When Trump isn’t on the ballot, deinstitutionalization drives down Republican turnout. When he is on the ballot, turnout surges on the right—but more so on the left, sparked by fear and loathing of Trump himself. For the GOP, remade in the image of a single hyper-polarizing demagogue whose support is fantastically deep but not very wide, it may be the case that they now can’t win reliably with Trump or without him.
That’s the price the right has paid for investing politically in de facto autocracy instead of capable partisan institutions. A party with its own independent identity and a meaningful policy agenda wouldn’t have that problem; the agenda itself would be reason enough for members to turn out and support it. That’s how the Democratic Party operates. And the Democratic Party keeps winning elections.
For now.
What Silver doesn’t know, and can’t yet know, is whether Americans have grown so grimly pessimistic about Joe Biden’s fitness for office that they’ll free Republicans from the “Trump trap” next year. As I recall, the last time Trump had the good fortune to face a Democrat as unpopular as he is, it worked out okay for him.

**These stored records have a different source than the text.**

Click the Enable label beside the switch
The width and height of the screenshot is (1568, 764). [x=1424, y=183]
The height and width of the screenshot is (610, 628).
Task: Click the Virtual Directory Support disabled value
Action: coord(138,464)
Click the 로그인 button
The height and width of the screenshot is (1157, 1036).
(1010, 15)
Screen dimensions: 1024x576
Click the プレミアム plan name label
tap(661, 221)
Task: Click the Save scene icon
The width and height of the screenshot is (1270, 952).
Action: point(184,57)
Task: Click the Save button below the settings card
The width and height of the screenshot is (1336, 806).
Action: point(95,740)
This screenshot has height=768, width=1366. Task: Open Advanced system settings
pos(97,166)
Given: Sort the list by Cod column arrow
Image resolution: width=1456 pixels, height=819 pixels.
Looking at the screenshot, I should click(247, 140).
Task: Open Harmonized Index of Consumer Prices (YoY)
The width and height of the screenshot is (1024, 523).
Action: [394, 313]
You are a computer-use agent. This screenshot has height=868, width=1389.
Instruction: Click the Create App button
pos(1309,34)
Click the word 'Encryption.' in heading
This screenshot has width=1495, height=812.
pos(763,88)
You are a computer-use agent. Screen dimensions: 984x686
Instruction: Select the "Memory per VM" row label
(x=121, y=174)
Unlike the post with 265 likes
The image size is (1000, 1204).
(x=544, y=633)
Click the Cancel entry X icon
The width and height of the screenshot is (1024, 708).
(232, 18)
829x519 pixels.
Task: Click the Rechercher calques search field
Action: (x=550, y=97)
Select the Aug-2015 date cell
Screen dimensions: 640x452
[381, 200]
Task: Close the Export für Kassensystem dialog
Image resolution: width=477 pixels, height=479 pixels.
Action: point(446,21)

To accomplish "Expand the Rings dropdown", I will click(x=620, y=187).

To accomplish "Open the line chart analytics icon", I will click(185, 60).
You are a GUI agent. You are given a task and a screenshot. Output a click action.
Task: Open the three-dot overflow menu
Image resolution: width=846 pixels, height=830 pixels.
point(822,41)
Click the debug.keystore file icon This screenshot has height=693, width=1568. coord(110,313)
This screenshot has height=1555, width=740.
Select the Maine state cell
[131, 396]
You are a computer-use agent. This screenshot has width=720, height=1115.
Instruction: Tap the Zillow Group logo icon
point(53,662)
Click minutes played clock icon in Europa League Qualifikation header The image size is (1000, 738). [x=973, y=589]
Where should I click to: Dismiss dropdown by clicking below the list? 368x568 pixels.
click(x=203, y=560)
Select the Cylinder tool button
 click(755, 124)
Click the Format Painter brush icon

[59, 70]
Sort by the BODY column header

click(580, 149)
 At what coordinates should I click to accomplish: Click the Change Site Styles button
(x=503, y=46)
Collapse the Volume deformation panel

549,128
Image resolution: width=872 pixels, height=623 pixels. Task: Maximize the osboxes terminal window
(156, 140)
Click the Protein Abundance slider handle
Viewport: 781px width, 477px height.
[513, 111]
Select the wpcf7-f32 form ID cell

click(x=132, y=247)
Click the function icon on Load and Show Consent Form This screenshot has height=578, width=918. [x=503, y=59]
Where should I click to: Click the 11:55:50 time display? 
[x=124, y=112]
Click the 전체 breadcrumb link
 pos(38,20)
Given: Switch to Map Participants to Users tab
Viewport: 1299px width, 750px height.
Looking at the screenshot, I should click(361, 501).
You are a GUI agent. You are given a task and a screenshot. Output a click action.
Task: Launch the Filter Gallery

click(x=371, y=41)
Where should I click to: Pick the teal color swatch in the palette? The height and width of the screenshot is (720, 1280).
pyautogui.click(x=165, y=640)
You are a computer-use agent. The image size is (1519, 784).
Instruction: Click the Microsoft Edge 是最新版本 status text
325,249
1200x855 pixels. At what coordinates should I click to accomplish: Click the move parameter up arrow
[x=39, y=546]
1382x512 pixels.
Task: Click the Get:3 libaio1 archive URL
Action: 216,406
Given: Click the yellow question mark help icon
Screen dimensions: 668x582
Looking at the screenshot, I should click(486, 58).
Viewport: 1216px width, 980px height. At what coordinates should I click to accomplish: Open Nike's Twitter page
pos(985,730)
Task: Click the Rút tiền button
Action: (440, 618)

The only sure conclusion on The Feast of Hot Takes, I think, is that abortion is now locked in as the preeminent issue Democrats will run on next year.
“Bidenomics” isn’t going to cut it, as many members of the president’s party have come to realize.
Trump will be less vulnerable on abortion than other Republican contenders, as I’ve said, but there’s one pledge that Biden and his party can make that Trump can’t hope to match them on. Democrats can promise to codify the Roe regime in a federal statute—making abortion legal again in all 50 states—and end the filibuster in the Senate if necessary to do so.
That would be an unsavory pledge. I don’t want abortion legal without limits; I see no constitutional authority for Congress to legislate on the subject; I dislike the idea of the federal government preempting state laws; and I think the filibuster is a useful way to ensure a degree of bipartisan consensus on major legislation.
But it’d be political malpractice for Democrats not to run on it given how well the issue has served them over the past year. Making the election a referendum on Roe would bring disgruntled “Hamas liberals” back into the Democratic tent, galvanize crossover votes in battleground states, and possibly save the Senate for the left in a cycle where they seem all but certain to lose it. It might also force Trump toward the center on the issue, widening his rift with devout pro-lifers.
It would be ironic if a right-wing party that now believes in little more than culture war ended up being overwhelmed at the polls by a left-wing culture war, but that’s clearly Biden’s best bet at this point. Call it a “Trump trap” of a different sort: Having delivered the victory on abortion Republicans spent 50 years seeking, he and the party might end up being consumed by it.